Goyder bows to pressure with plans to retire as Qantas chairman next year

Goyder bows to pressure with plans to retire as Qantas chairman next year

Photo: Josh Withers via Unsplash

Qantas Airways (ASX: QAN) chairman Richard Goyder has bowed to public pressure by announcing plans to retire from the board next year, in the latest move seeking to restore the embattled airline’s image.

Goyder, who remains a key figure of the old guard that oversaw a string of reputational disasters in recent years, will retire before the annual general meeting at the end of next year.

His planned resignation comes on the heels of the departure of Alan Joyce as CEO early last month, and follows calls from various quarters that the chairman should follow suit.

Among them has been the Australian and International Pilots Association after the High Court found that the company had illegally sacked almost 1,700 ground handlers in 2020.

The representative body of Qantas pilots late last month called for Goyder’s resignation for his oversight of the company through ‘what may well be one of the most damaging periods in Qantas’ history’.

Goyder’s exit from the Qantas board is part of a renewal process that Qantas says is in recognition of the reputational issues facing the group and to support restoration of trust in the company’.

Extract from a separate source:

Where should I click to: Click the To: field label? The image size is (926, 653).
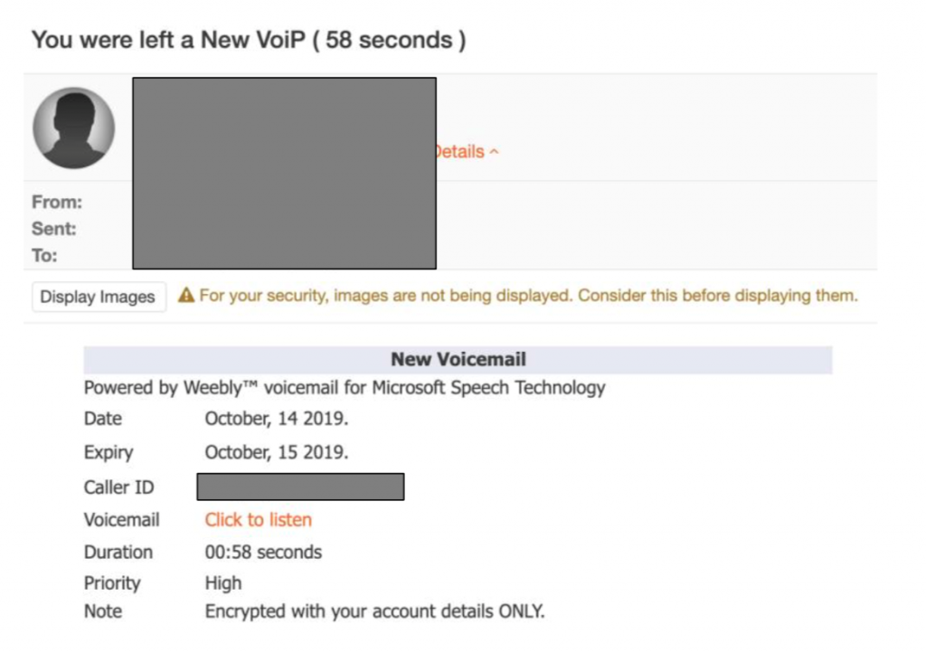click(x=44, y=256)
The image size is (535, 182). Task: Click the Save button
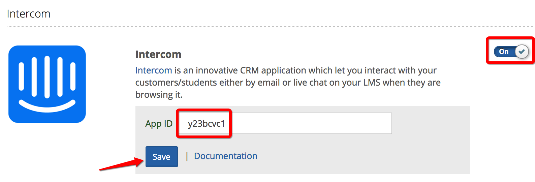161,157

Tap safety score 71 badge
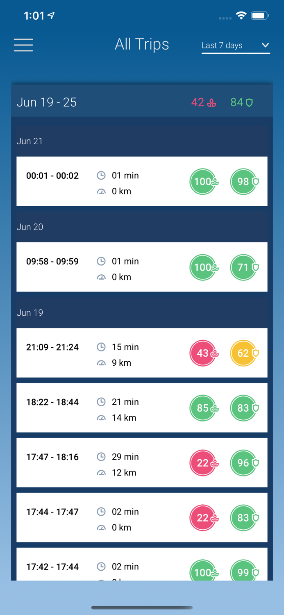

Ahead of his departure, non-executive director Michael L’Estrange will retire at this year’s AGM on 3 November while Jacqueline Hey and Maxine Brenner will retire after 10 years on the board when the company announces its half-year results in February.

“As a board, we acknowledge the significant reputational and customer service issues facing the group and recognise that accountability is required to restore trust,” Goyder says.

“Qantas has gone through an incredibly difficult period since our operation was grounded during the pandemic. The recovery has not been easy, and mistakes were made. We again apologise for those times where we got it wrong.

“I have always sought to act in the best interests of Qantas. Measured and orderly succession at board level will support the important work under way, led by Vanessa (Hudson) and her new management team.

“Fundamentally, the group is in a very strong position to overcome its current challenges and deliver for all its stakeholders in the years ahead.”

Former current chief financial officer Vanessa Hudson, who was appointed as CEO of Qantas after Joyce’s resignation, is up for re-election at the November AGM, along with new directors Doug Parker and Dr Heather Smith, and existing directors Todd Sampson and Belinda Hutchinson.

Qantas says that once the new directors are in place, board members will have an average tenure of about three years by the 2024 AGM, which it says will provide ‘a balance of fresh leadership with necessary continuity’.